Een slibdrooginstallatie (SDI), ook wel Slibontwateringsinstallatie (SOI), is een installatie waarin slib wordt gedroogd dat afkomstig is van rioolwaterzuiveringsinstallaties. Het slib wordt gedroogd zodat het kan dienen als secundaire brandstof voor cementovens en elektriciteitscentrales. Om het met water verzadigde slib te kunnen gebruiken als brandstof dient het met een slibdrooginstallatie gedroogd te worden.

Slibkorrels

Het slib wordt, voordat het naar een slibdrooginstallatie wordt getransporteerd, ontwaterd door centrifuges, decanteercentrifuges, zeefbandpersen, schroefpersen, filterkamerpersen of bandindikkers. Combinaties van apparatuur komen ook voor. Het ontwaterde slib heeft een drogestofgehalte van circa 21% als het wordt gestort in de voorraadsilo's van de slibdrooginstallatie.
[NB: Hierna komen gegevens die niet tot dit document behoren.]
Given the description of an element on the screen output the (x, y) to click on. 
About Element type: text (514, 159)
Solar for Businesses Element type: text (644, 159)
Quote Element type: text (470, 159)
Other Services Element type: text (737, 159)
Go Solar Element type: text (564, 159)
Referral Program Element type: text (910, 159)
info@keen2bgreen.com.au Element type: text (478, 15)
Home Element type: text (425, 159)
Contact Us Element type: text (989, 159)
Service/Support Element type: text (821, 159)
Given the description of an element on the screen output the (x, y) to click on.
Van hieruit wordt het slib naar een droger geleid, bijvoorbeeld een wervelbeddroger, een banddroger, een trommeldroger of een etagedroger.[1] In deze droger wordt het materiaal door middel van warme lucht, stoom of thermische olie verder van water ontdaan waarna het een droogstofgehalte heeft van ongeveer 95%.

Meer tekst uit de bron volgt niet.